To do:
With pictures omitted, transcribe exactly the lines from the one containing "Image resolution: width=1280" to the end of the records below.

Raw data:
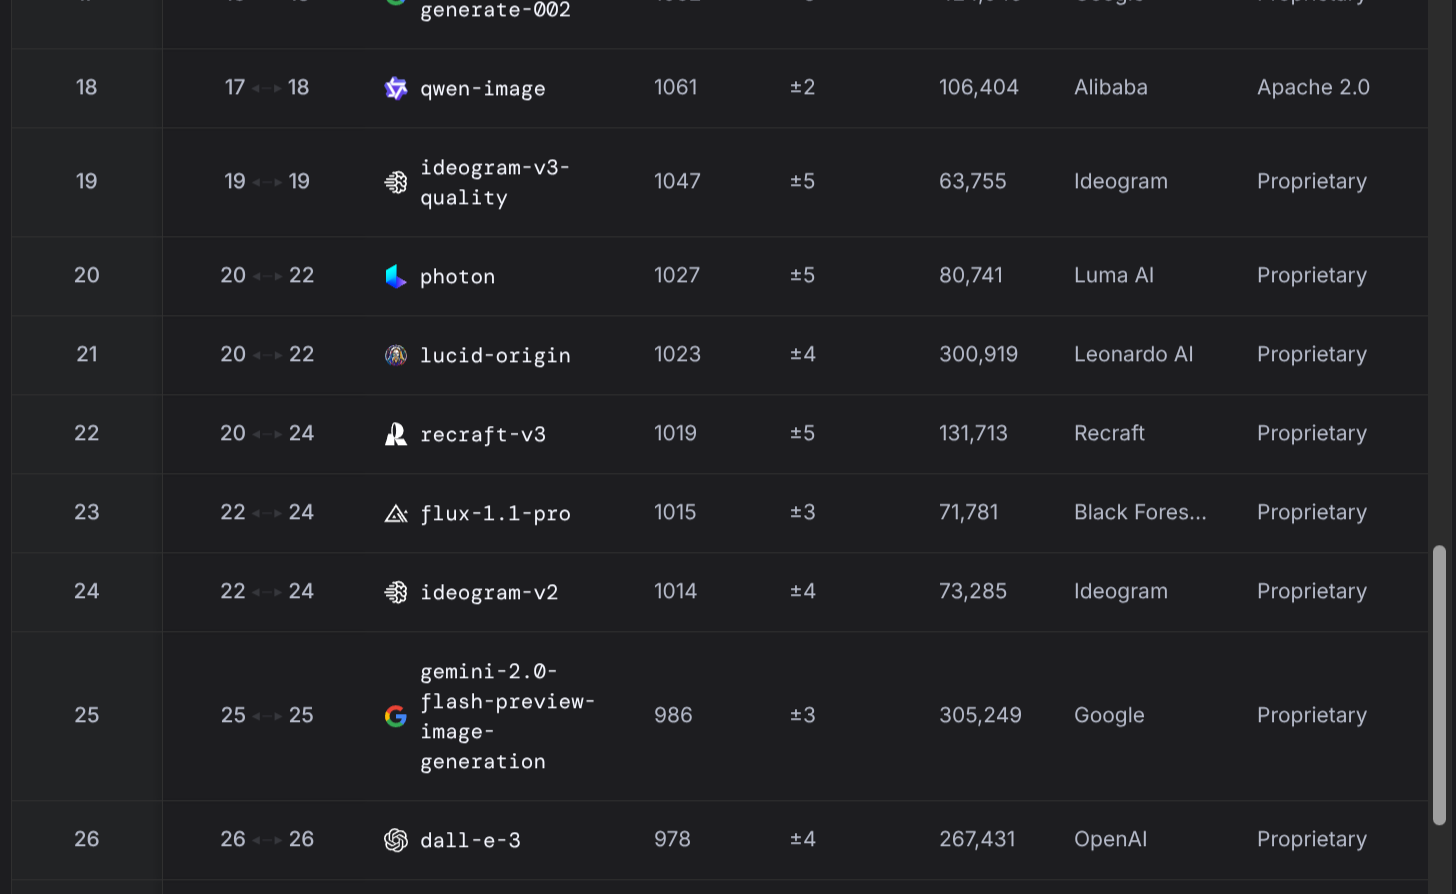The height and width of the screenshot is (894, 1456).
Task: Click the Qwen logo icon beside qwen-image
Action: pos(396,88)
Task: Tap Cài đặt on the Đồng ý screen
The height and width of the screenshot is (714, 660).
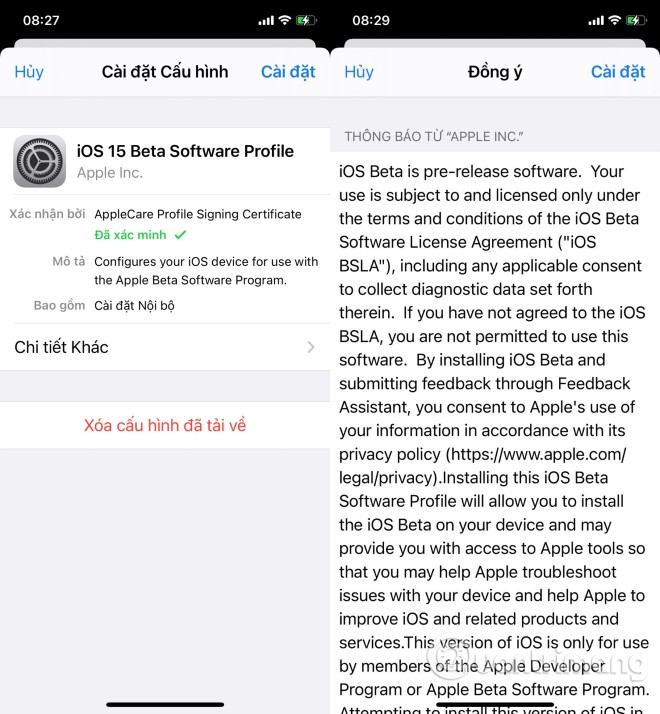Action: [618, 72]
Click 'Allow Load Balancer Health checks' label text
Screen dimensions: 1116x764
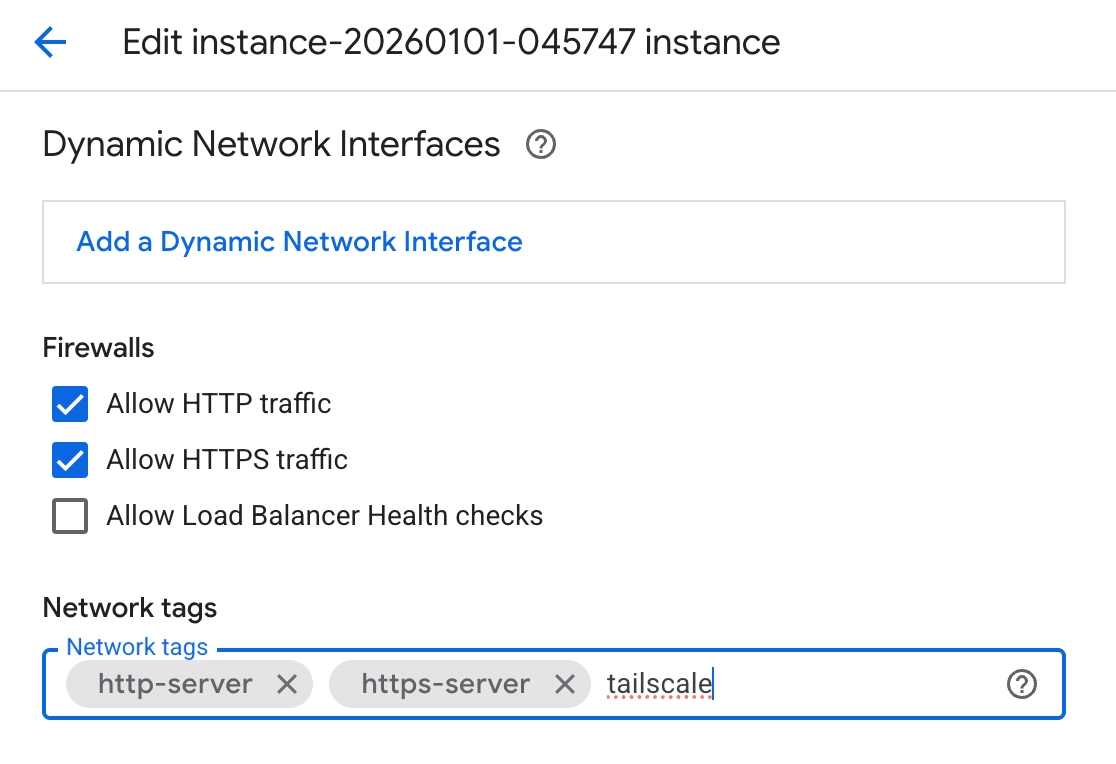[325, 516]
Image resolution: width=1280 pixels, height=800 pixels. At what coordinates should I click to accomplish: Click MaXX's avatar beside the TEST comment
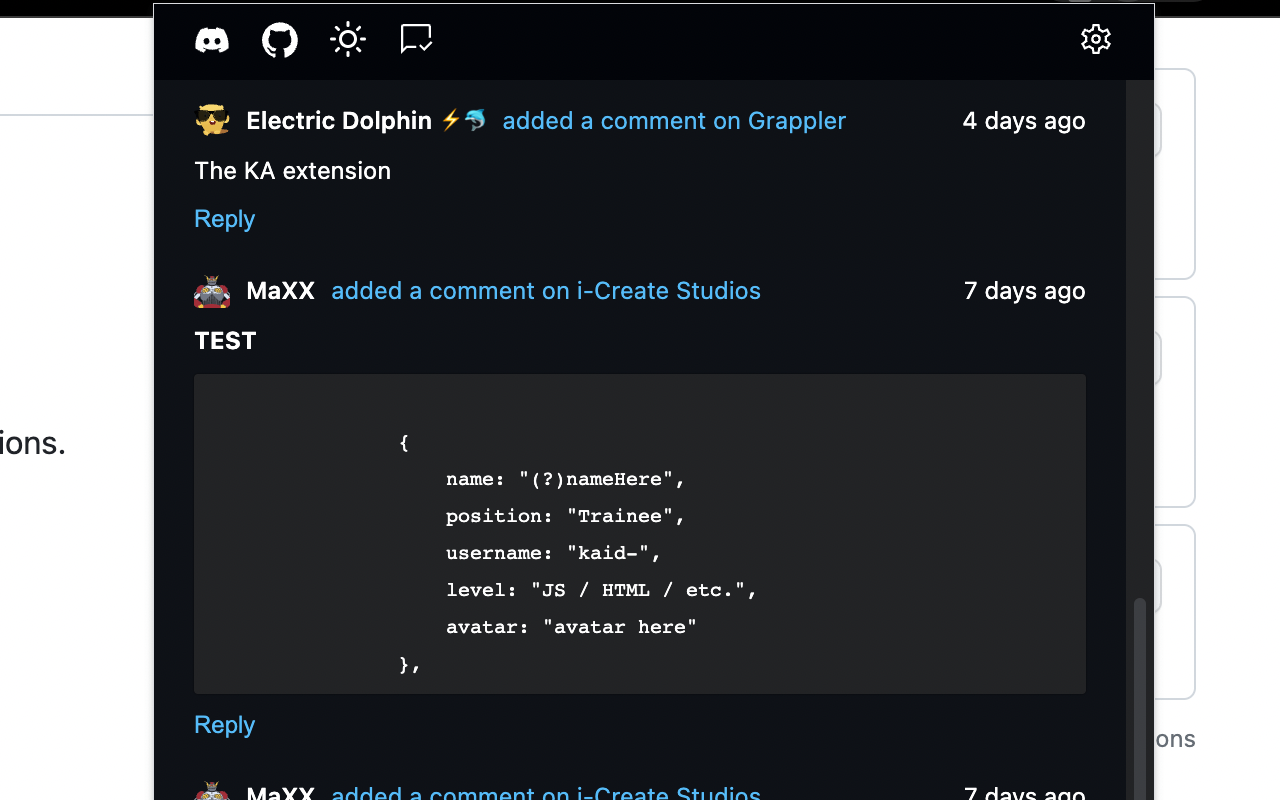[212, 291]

Result for this task:
Image resolution: width=1280 pixels, height=800 pixels. At what coordinates should I click to accomplish: Click MaXX's avatar beside the TEST comment
[212, 291]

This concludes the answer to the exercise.